I didn’t subscribe to the church originally- I subscribed to a relationship with a God who reached down to his creation by becoming one of us and living, dying, and rising again for us.
I chose to be apart of the church to find and belong in community with those who shared those values and beliefs.
I realized I didn’t originally hold the people in the pews with me to the standard of perfection, but I was well aware of my own inadequacies.
I wasn’t originally as bitter, cynical, or distrusting in the church.
The more I’ve thought of this the more I’ve seen my desire to leave as invalid.
As I dug more into my frustration with the church, and how organized religion operates as a whole, I came across a verse in the bible:
“Simon Peter answered him, "Lord, to whom shall we go? You have the words of eternal life”
If I were to leave- where would I go?
If I truly believe that Jesus is the way, the truth, the life.

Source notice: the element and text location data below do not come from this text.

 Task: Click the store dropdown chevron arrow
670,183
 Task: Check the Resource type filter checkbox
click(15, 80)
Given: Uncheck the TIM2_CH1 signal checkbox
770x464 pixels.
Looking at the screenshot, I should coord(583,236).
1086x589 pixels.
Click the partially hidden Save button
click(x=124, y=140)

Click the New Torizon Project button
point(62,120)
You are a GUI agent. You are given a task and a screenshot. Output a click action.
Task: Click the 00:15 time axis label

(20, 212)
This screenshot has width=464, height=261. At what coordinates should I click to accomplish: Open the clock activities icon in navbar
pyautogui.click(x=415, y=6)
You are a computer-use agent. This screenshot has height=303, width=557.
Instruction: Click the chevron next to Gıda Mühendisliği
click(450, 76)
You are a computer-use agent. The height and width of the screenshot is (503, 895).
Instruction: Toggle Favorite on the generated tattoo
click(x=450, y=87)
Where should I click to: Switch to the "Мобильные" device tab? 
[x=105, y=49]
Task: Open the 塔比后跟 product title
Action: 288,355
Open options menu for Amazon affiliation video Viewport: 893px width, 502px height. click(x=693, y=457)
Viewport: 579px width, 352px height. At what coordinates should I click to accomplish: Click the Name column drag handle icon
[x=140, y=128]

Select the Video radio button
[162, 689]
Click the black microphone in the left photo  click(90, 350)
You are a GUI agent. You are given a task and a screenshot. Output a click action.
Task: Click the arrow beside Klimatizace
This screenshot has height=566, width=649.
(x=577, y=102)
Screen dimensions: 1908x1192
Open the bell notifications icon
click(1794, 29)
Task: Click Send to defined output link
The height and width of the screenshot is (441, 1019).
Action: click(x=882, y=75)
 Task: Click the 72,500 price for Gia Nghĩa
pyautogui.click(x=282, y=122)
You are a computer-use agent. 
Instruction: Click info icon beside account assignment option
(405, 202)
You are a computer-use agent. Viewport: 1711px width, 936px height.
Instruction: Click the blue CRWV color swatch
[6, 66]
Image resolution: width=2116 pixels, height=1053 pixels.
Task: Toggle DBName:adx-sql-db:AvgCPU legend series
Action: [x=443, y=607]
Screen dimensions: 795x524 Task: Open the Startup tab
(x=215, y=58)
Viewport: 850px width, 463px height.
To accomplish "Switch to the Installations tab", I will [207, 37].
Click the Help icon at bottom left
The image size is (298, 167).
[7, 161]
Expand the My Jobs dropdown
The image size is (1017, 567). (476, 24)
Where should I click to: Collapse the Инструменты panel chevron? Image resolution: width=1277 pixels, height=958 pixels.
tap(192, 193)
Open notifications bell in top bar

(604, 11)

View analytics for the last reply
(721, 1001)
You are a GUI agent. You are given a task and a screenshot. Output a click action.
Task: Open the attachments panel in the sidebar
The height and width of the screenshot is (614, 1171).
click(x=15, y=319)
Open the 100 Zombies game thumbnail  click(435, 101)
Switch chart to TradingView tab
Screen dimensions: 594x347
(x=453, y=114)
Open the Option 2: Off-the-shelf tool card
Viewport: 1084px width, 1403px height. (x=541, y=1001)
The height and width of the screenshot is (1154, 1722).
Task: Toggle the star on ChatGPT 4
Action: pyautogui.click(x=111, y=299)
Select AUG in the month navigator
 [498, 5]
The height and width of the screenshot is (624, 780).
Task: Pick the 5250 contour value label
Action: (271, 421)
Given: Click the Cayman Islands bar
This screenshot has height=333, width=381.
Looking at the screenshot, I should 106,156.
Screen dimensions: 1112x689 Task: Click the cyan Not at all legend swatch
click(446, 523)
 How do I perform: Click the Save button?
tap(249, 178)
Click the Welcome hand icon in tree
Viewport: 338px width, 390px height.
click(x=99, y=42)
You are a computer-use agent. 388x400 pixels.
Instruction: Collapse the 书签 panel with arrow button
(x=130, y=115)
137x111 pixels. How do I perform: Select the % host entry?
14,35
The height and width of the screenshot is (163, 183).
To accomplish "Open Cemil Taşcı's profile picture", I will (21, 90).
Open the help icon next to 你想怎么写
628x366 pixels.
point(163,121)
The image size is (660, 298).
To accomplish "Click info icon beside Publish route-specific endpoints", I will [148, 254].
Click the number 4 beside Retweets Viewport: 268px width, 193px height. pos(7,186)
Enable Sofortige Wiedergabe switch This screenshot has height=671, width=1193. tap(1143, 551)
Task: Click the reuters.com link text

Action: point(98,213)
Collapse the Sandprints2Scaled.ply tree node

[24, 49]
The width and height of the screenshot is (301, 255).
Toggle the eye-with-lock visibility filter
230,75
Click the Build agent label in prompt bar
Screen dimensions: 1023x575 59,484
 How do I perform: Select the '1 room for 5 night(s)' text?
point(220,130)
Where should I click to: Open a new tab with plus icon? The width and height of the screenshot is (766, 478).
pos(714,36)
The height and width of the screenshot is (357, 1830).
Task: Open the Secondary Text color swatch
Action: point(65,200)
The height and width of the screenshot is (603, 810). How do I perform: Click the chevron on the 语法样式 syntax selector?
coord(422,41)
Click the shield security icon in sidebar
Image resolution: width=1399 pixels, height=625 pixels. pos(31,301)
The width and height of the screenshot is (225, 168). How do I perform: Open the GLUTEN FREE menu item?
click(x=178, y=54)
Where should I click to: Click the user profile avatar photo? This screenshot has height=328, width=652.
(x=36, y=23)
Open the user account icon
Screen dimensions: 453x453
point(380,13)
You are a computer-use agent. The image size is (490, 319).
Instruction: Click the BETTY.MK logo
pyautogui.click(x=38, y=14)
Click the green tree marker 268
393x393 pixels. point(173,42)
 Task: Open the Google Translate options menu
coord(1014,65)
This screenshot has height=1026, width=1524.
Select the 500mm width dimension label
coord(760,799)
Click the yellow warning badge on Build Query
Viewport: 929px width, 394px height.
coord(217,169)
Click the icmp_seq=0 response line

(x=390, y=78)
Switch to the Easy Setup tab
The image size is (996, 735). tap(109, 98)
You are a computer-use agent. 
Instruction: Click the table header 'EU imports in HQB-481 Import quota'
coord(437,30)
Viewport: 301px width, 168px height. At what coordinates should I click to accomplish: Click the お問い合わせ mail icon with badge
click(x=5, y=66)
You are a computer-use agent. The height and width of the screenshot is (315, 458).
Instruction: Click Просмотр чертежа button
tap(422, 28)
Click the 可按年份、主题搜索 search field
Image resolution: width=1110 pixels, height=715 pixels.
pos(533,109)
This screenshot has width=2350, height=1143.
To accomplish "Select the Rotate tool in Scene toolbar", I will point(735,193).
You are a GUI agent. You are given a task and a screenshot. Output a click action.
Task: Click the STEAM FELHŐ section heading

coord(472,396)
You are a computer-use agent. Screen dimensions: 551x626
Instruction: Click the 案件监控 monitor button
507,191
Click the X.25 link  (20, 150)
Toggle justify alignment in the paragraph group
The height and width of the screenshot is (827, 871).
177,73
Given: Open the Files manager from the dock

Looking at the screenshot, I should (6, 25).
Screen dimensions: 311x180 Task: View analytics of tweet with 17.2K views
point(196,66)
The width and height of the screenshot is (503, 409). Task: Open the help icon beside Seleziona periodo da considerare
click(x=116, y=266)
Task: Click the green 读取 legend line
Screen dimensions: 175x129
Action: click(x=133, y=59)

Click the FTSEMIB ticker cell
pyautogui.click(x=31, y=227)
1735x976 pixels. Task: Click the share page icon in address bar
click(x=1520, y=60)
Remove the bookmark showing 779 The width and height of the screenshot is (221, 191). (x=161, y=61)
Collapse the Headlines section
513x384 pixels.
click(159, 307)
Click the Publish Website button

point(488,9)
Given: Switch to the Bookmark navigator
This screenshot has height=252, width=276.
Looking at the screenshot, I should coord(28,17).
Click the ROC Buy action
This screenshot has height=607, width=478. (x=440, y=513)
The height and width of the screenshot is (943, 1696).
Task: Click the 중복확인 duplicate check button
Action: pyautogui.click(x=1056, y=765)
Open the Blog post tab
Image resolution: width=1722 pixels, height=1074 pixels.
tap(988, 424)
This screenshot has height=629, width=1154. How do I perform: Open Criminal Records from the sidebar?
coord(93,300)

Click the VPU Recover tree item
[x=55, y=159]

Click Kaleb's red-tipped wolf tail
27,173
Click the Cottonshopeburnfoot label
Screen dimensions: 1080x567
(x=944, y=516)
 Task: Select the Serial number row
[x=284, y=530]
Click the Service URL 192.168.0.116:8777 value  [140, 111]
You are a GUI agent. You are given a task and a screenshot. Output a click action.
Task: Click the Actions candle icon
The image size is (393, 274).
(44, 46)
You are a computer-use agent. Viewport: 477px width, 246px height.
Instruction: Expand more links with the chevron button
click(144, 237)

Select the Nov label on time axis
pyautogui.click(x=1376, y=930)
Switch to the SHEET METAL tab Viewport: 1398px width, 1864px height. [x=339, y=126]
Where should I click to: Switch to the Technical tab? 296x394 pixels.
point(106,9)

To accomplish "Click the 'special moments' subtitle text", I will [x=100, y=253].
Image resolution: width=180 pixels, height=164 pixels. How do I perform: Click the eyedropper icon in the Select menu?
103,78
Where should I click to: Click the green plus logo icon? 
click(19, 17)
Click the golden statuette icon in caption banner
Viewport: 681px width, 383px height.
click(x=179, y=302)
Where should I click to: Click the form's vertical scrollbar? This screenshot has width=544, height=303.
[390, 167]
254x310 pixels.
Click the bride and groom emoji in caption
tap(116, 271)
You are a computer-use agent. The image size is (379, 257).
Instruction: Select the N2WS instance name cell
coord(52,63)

Where else would I go to find it.
So, to those who struggle with the church, or with organized religion.
I am sorry.
I am sorry for where I have been imperfect and perhaps wounded you.
I am sorry for where other imperfect people, who are apart of the church, have wounded you. Sincerely and truly.
I am sorry.
But, God is not who failed you.
He is not the one that left, hurt, abused, or neglected you.
It was people.
Flawed, messy, sinful people.
Do not put that on God.
You simply cannot.
If you believe He has the words of life, the words of truth, then press into that.
Where will you go if not into the arms of the one who holds the truth?
Press into His love and mercy.
Until you find grace and love toward others and toward yourself.
God loves you, and he is heartbroken over you hurt and bitterness toward the church.
I am heartbroken alongside you, feeling the bitterness toward the church.
But He has the words of life… follow that.
There is hope.
BE THE CHANGE.
Serve where you see the church lacking.
Love where you see none.
Give grace to those who’ve been judged.
Use your story as a tool for growth.
Make the church different by being the church- not leaving it.
Love, be gracious and kind, and devote to service.